== CEL ZADANIA ==
Policz, w ilu wierszach materiału występuje ciąg „This”, biorąc pod uwagę wielkość liter. Podaj wyłącznie tę liczbę.

━━ MATERIAŁ ŹRÓDŁOWY ━━

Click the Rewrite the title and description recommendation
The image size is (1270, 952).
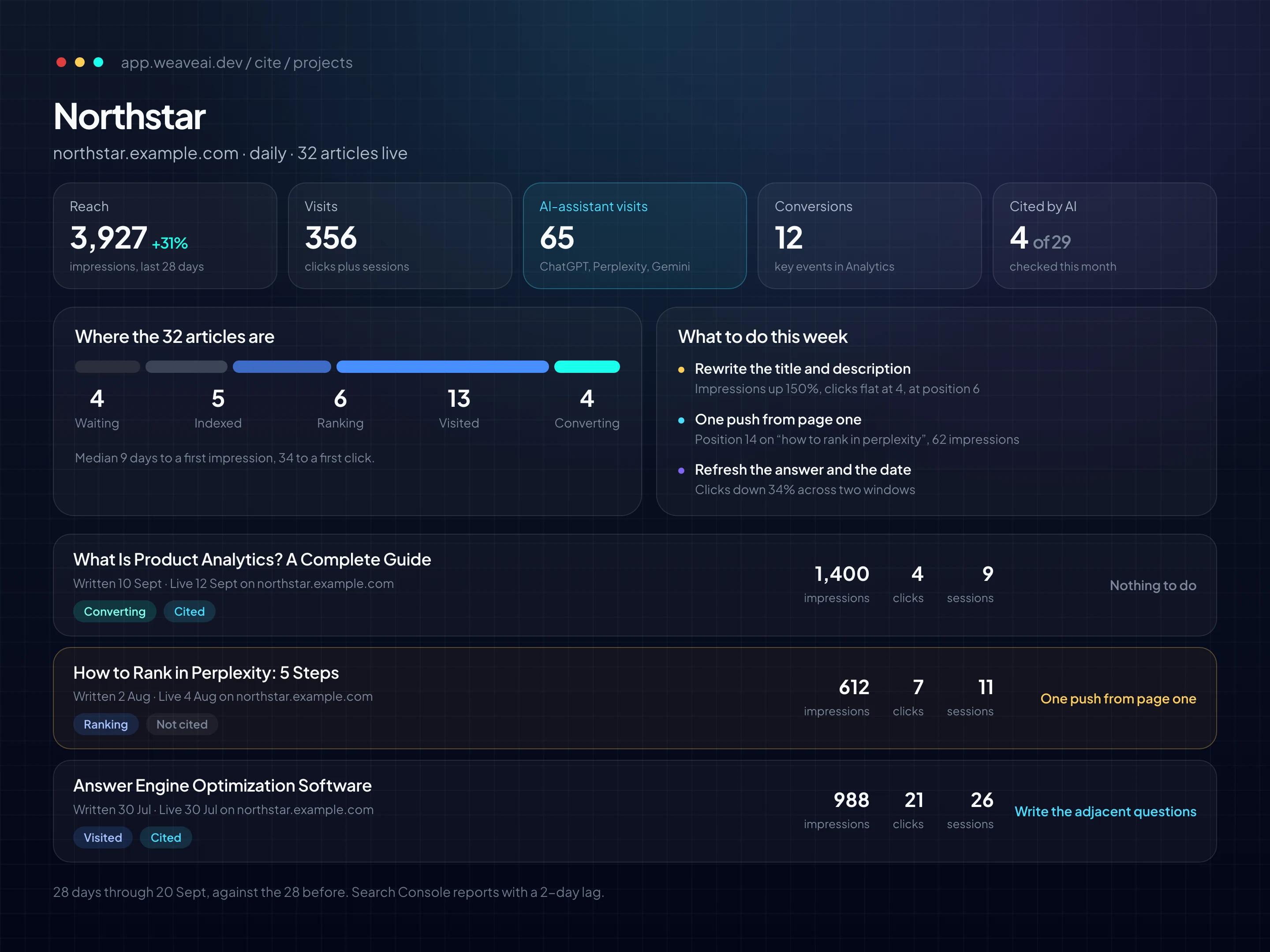point(803,368)
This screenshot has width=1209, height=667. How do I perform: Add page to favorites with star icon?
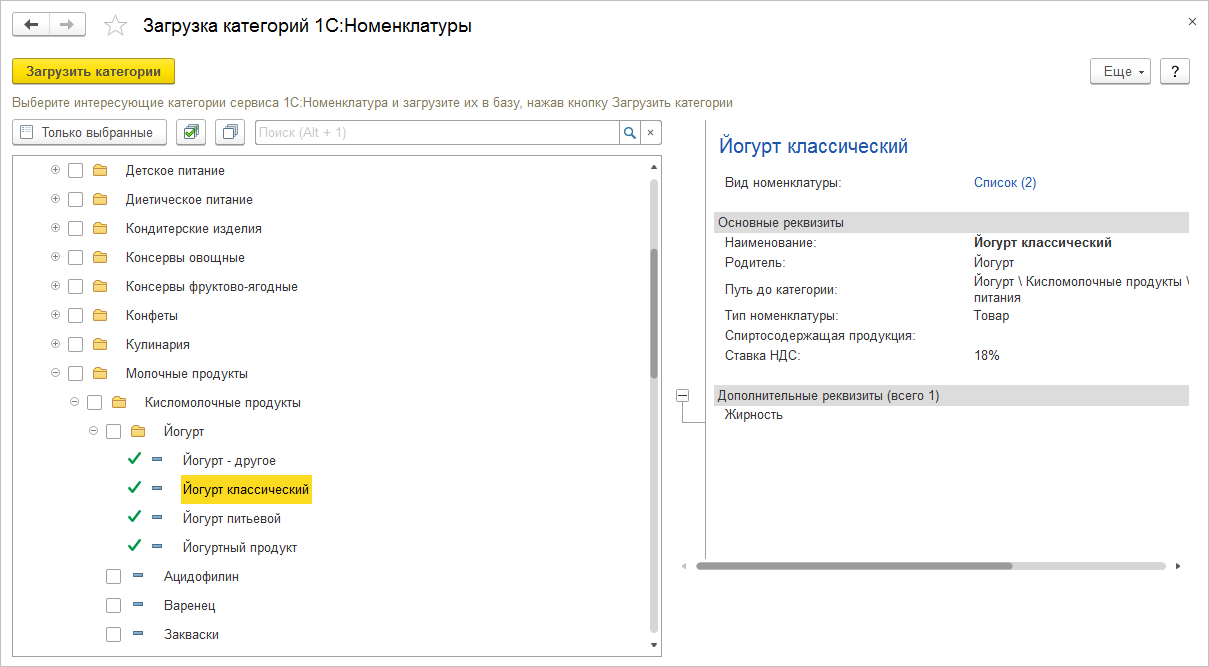click(116, 26)
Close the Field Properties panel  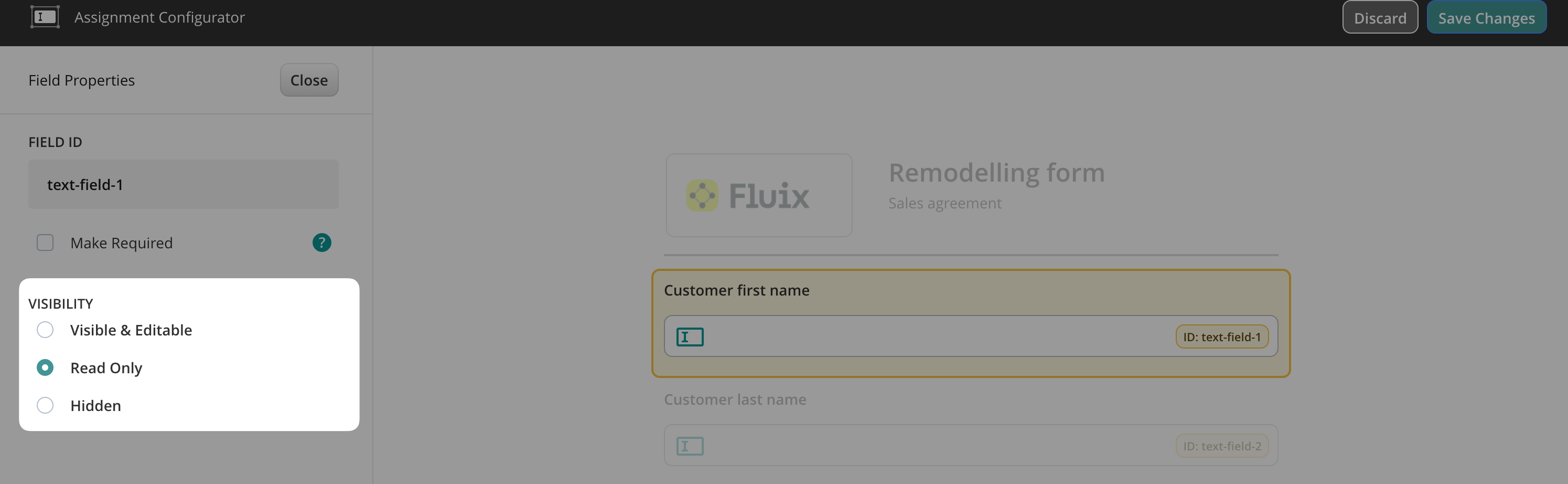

━━━

== WYKONANE ZADANIE ==
1